PASSAGE:

---+---

If there’s one thing I find too oft overlooked about the power of filmmaking, it’s the medium’s capacity for education...
...When I walk away from a film fully entertained, it’s a gift. When I walk away having learned something I didn’t know before, I feel genuinely blessed, and writer/director Keith Thomas’ The Vigil is one such blessing. It is, in fact, a small treasure of cultural knowledge.
The Vigil follows Yakov (Dave Davis), a recent defect from the Hasidic Jewish community of Brooklyn’s Borough Park, as he navigates a terrifying night acting as shomer (guardian) for recently deceased Holocaust survivor Mr. Litvak (Ronald Cohen).
The somber festivities kick off with Yakov attending a group meeting for defectors and those considering defecting from the Hasidic community. The group share their struggles acclimating to life on their own terms, and Yakov confesses his foremost concern is his financial trouble; he even recounts a failed job interview and his hurried attempt to produce a hand-written resume. Upon leaving the meeting Yakov is set upon by his cousin Shulem (Menashe Lustig) who, using his knowledge of Yakov’s finances and a soupçon of guilt, convinces him to step in as a paid shomer to Mr. Litvak.
What follows is a nightmarish example of the Jewish practice of Shemira, which roughly means “watching or guarding”. The practice involves shomrim (guardians), referred to as shomer (male) and shomeret (female), who watch over the body of the recently deceased from the time of their passing until the time of their burial. Often the shomrim are family, but it can be a paid service in some instances. Traditionally it was a means to prevent the desecration of the body by pests and scavengers and to aid the spirit on its journey. The shomrim are tasked with reciting soothing psalms and passages while watching over the departed to comfort their confused spirit, believed to remain near the body for anywhere from three to seven days after death. The film doesn’t hold your hand through the cultural intricacies, but the bare bones explanation of the Shemira in the opening is a smart and necessary touch for including viewers unfamiliar with the practice.
Once Yakov agrees to his cousin’s proposition the film stays—with the exception of a brief yet bone rattling (or crunching) scene—in the Litvak residence. This isolation allows Thomas to show his prowess with one of my favorite cinematic stunts: the single location. The house is dim, every corner and pitch doorway a portal into the void. If that weren’t enough, the shrouded body placed prominently in the living room, news of the previous shomer fleeing citing “concerns”, and the immediate and negative reaction of Mrs. Litvak (Lynn Cohen) to Yakov should have had him running for the door. But alas, Yakov is too desperate for money to turn it down, and wasn’t that exactly what Shulem was counting on?
Resigned, Yakov settles in for the evening, his back to Mr. Litvak and headphones in his ears, but it doesn’t take long before phantom movements, unnatural sounds, and startling appearances from Mrs. Litvak dissolve any peace he might have found in his duties.

---+---

DATA LISTING:
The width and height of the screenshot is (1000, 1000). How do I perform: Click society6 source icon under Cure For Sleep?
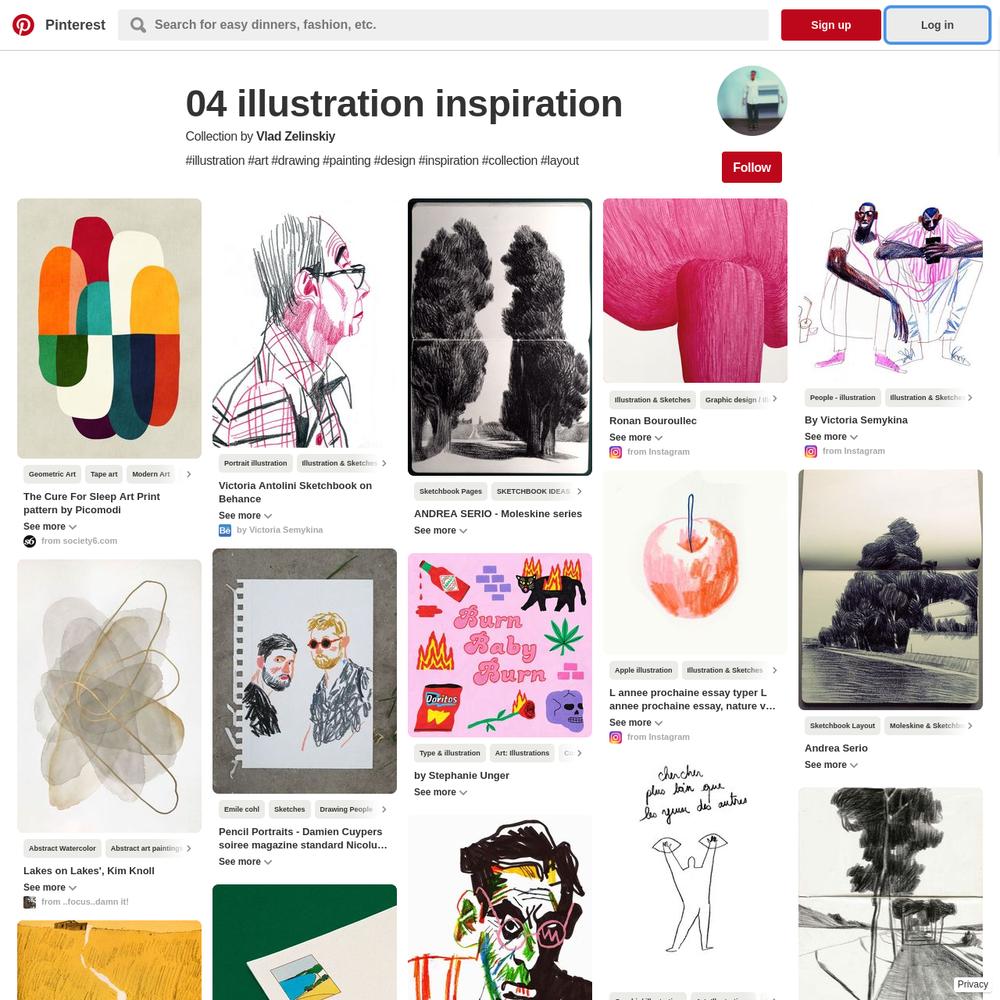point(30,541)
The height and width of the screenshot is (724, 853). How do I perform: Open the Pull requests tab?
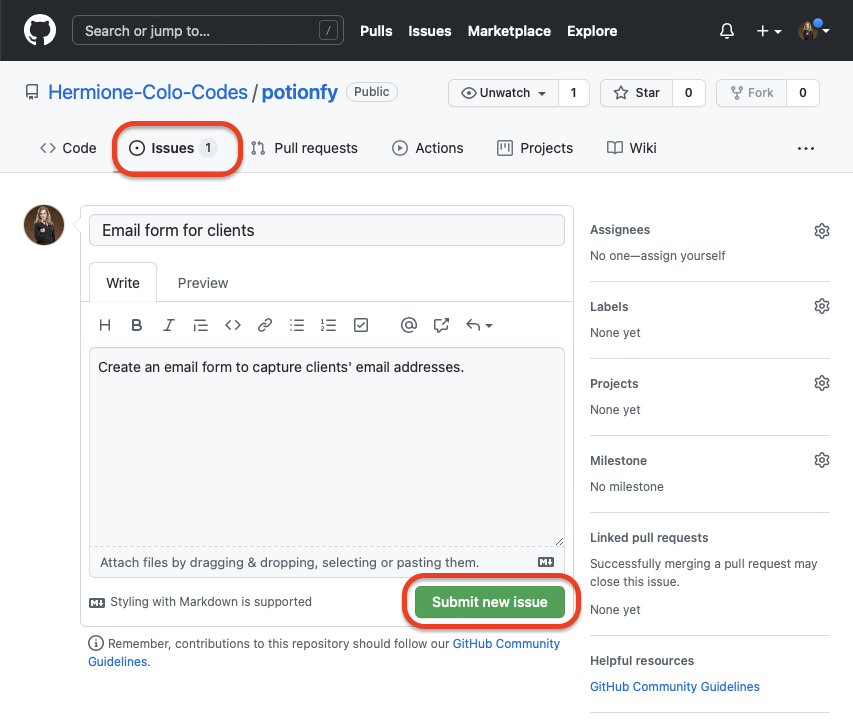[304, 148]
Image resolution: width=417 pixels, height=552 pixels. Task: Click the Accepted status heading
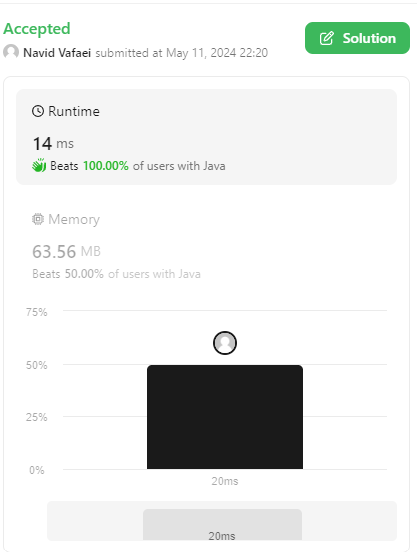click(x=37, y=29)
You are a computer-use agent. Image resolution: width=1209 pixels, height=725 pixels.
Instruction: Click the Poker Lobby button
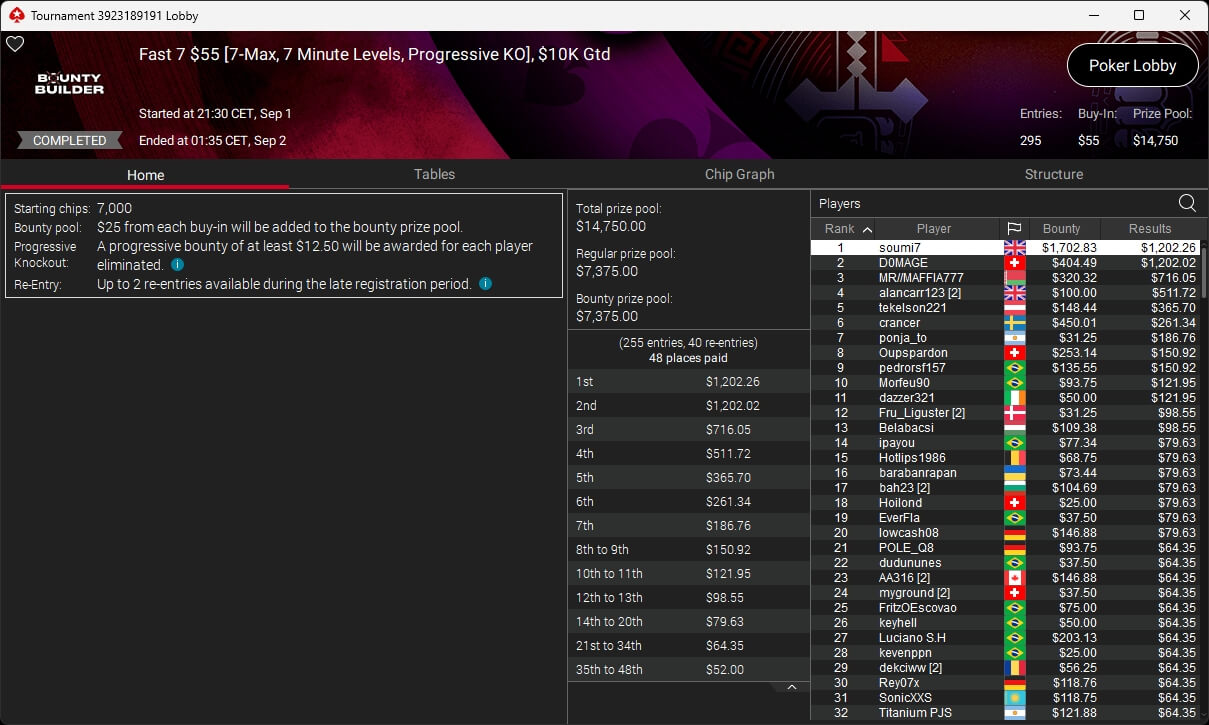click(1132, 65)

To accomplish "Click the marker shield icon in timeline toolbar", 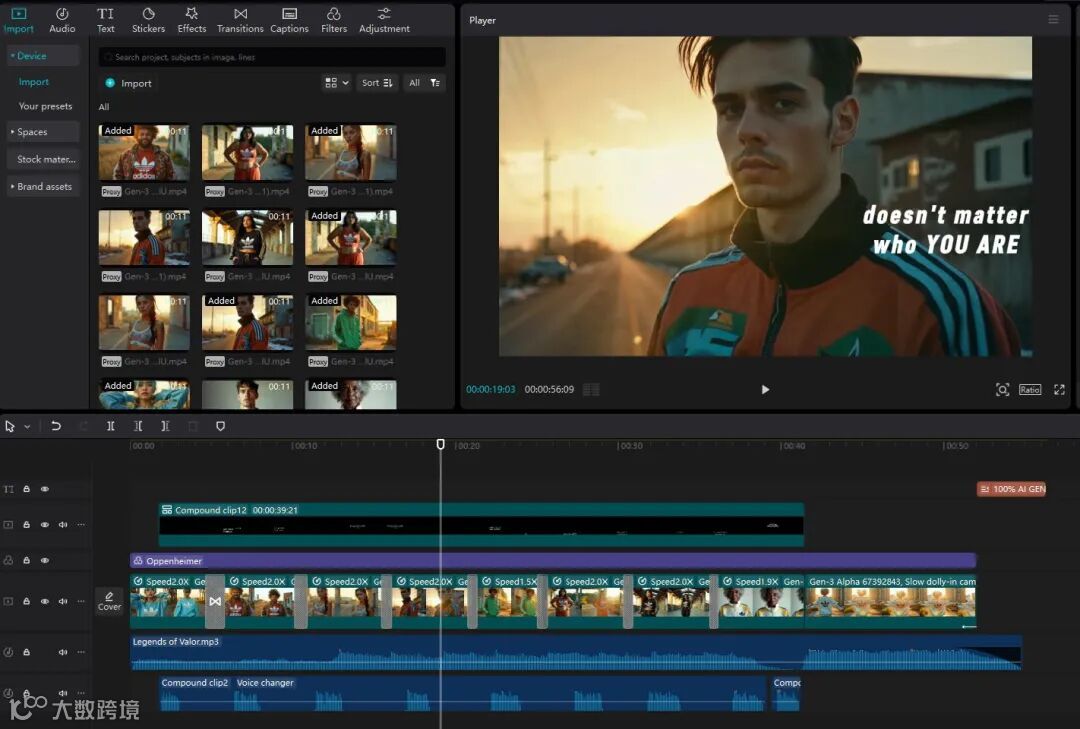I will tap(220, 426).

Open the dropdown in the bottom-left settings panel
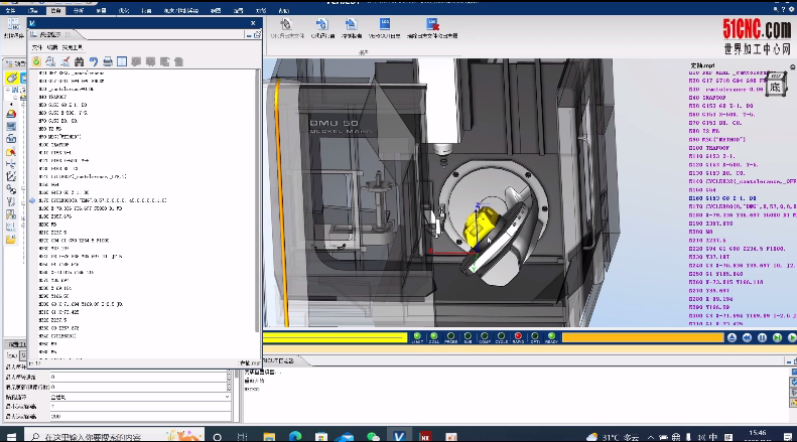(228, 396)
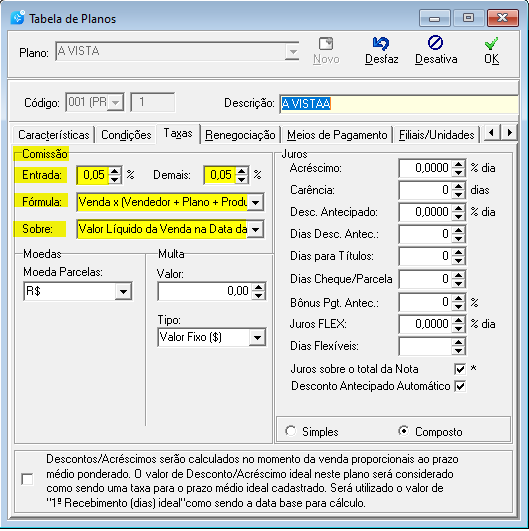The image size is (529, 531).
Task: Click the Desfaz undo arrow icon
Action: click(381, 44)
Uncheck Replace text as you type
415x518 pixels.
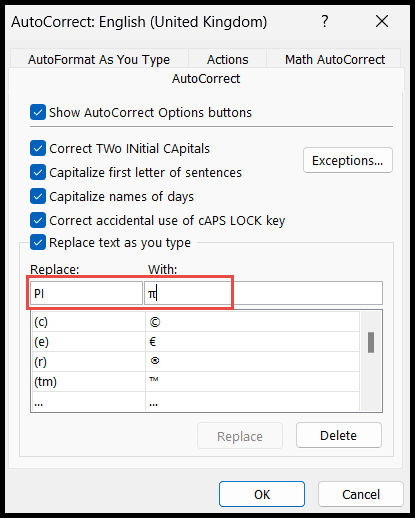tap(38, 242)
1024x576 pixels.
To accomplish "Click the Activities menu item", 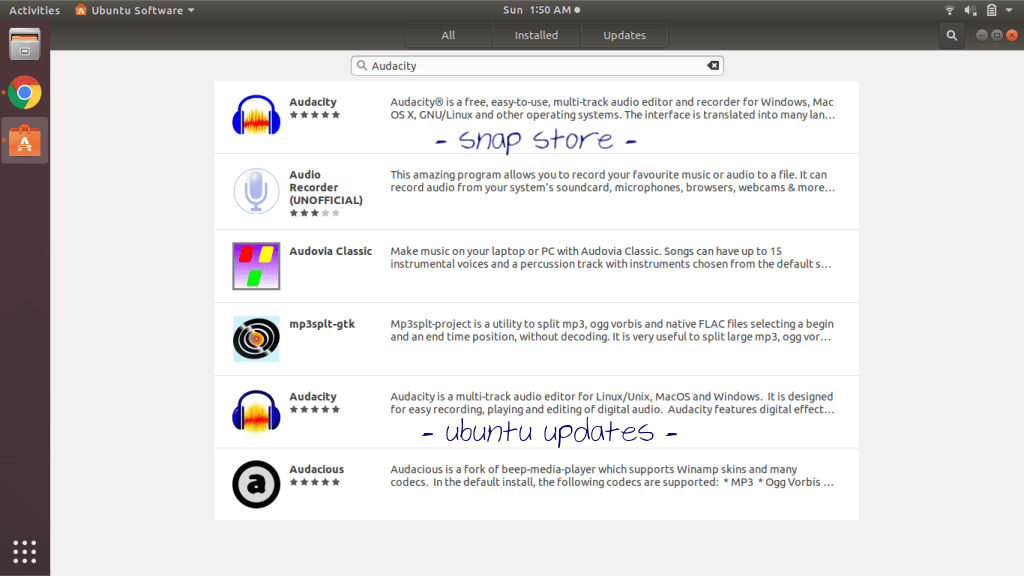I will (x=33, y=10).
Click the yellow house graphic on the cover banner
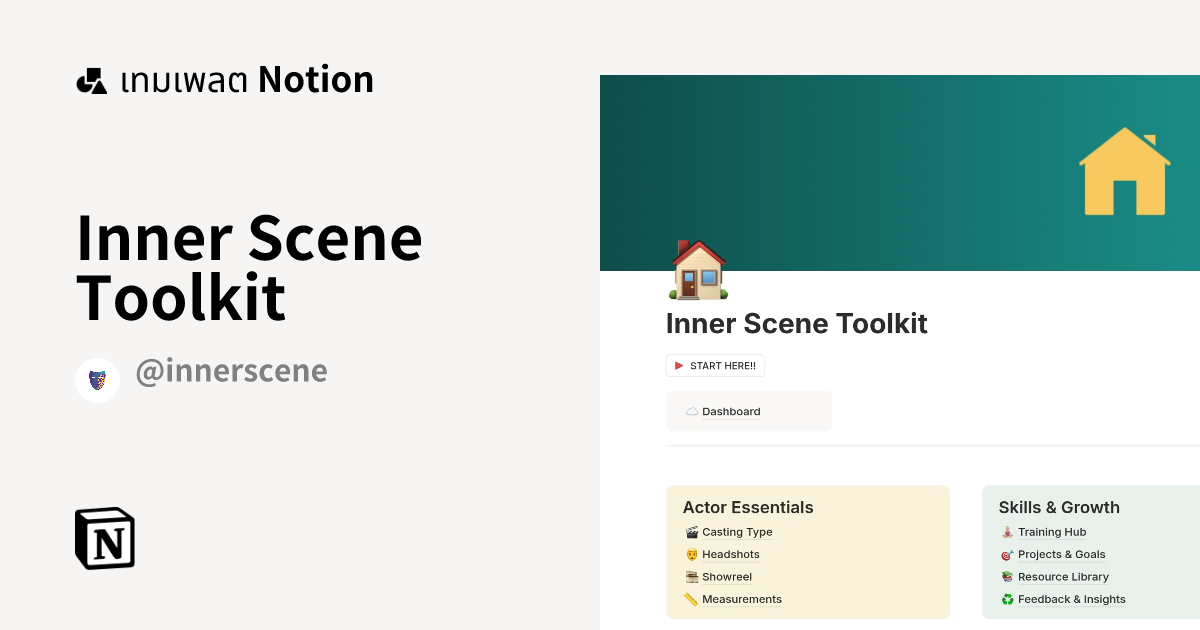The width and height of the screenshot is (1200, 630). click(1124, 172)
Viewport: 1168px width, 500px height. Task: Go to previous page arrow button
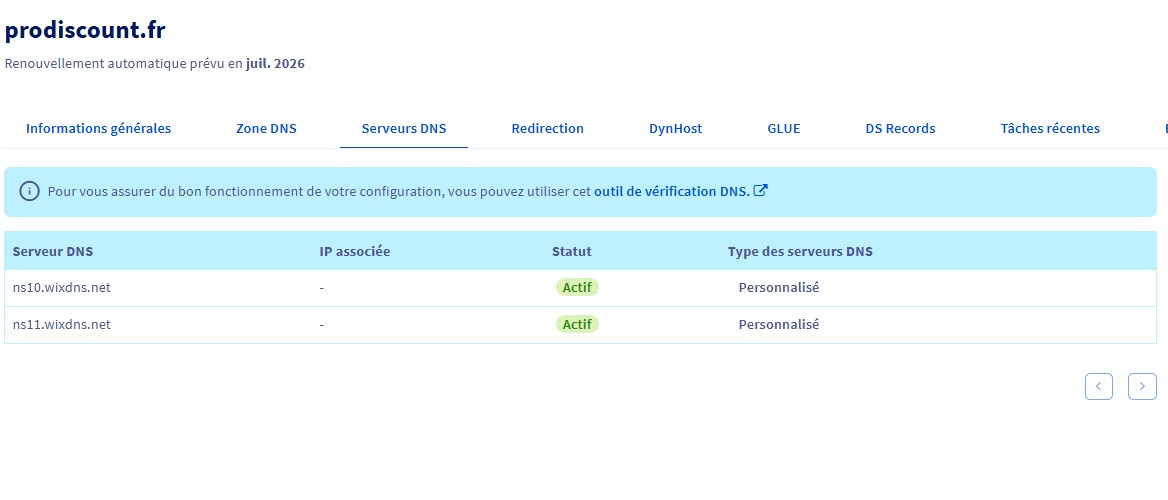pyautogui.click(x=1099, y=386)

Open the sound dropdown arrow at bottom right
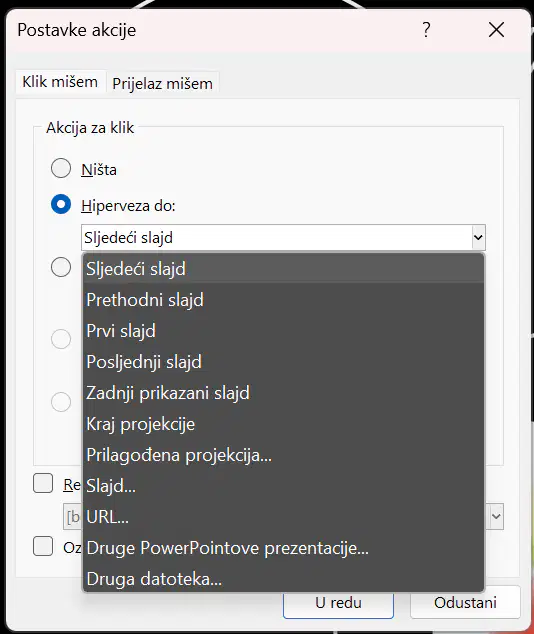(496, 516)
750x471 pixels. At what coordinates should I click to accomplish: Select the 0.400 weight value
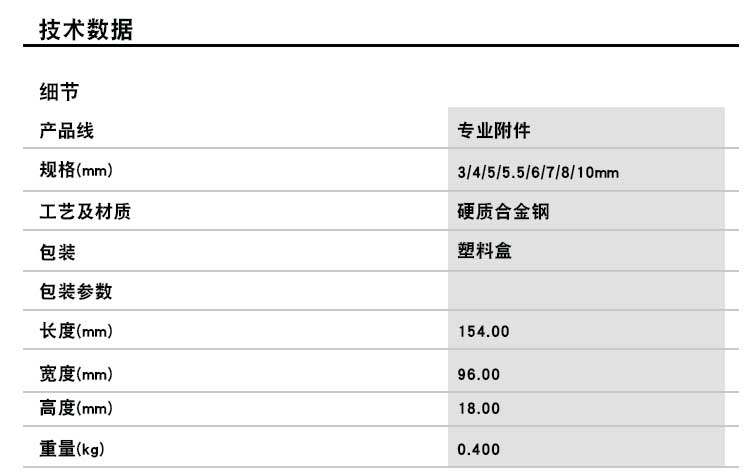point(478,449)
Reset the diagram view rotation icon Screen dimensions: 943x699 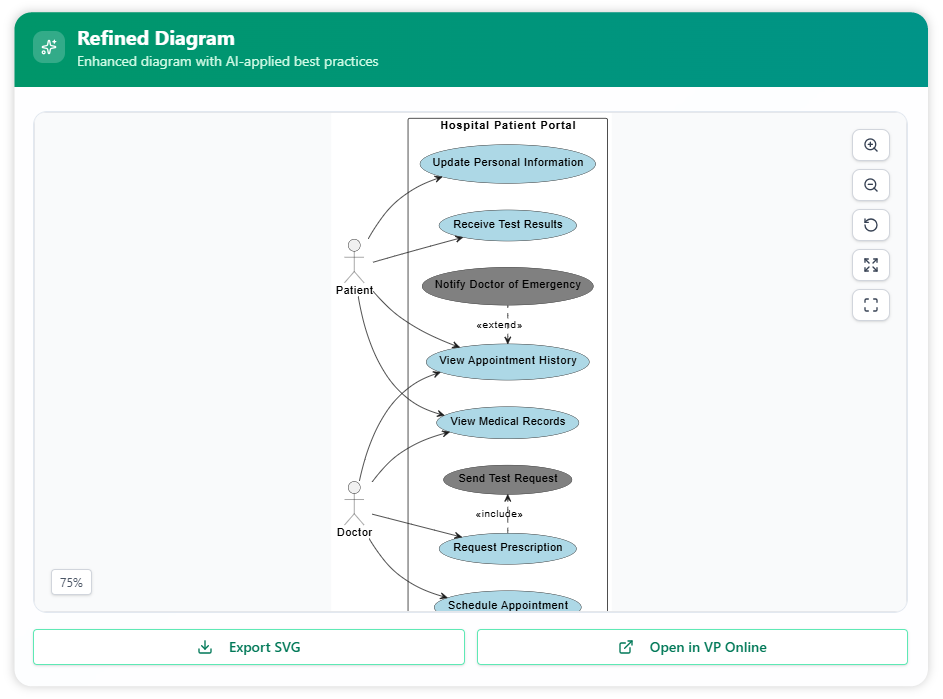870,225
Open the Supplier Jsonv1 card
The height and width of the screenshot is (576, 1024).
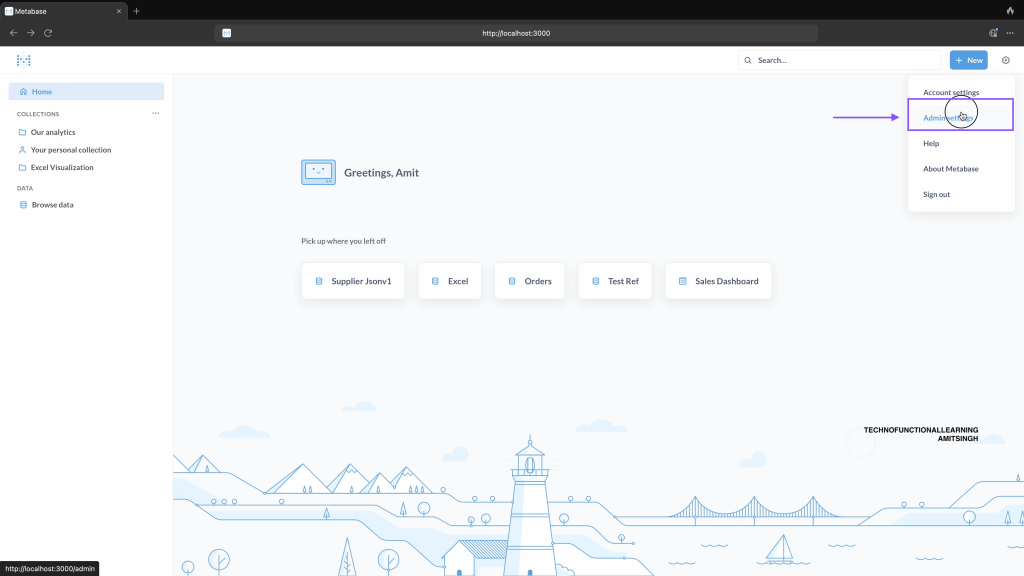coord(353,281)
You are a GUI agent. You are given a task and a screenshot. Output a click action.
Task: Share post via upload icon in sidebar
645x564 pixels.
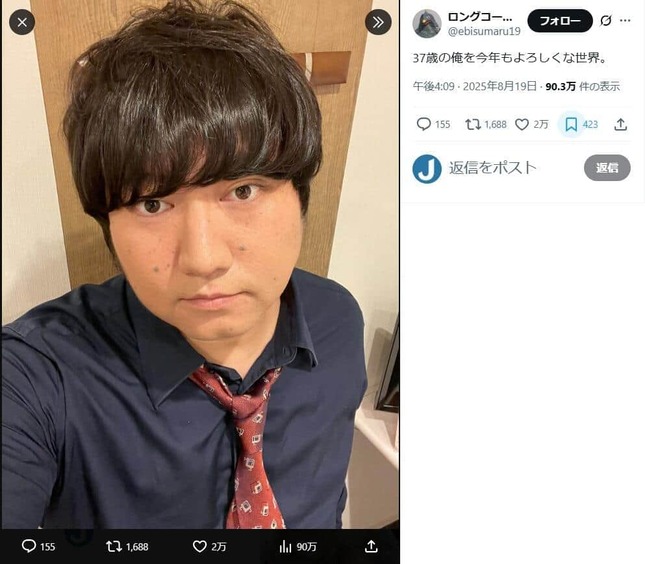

---+---

SET OF TASKS:
(1) From the review of The Vigil, reproduce word for word the portion starting with "If there’s one" and going on through "of cultural knowledge.".
(2) In the review of The Vigil, condense the paragraph that begins "What follows is a nightmarish example" into a short bulleted list that keeps its main facts.

TASK RESPONSES:
(1)
If there’s one thing I find too oft overlooked about the power of filmmaking, it’s the medium’s capacity for education...
...When I walk away from a film fully entertained, it’s a gift. When I walk away having learned something I didn’t know before, I feel genuinely blessed, and writer/director Keith Thomas’ The Vigil is one such blessing. It is, in fact, a small treasure of cultural knowledge.

(2)
- The film shows a nightmarish example of Shemira, a Jewish practice whose name roughly means "watching or guarding."
- Guardians, called shomrim (a male is a shomer, a female a shomeret), watch over the body of the recently deceased from death until burial.
- The shomrim are often family, but in some cases the watching is a paid service.
- Traditionally the practice kept pests and scavengers from desecrating the body and aided the spirit on its journey.
- The shomrim recite soothing psalms and passages to comfort the confused spirit, which is believed to stay near the body for three to seven days after death.
- The film doesn't walk viewers through the cultural details, but its brief opening explanation of Shemira is a smart and necessary touch for viewers unfamiliar with the practice.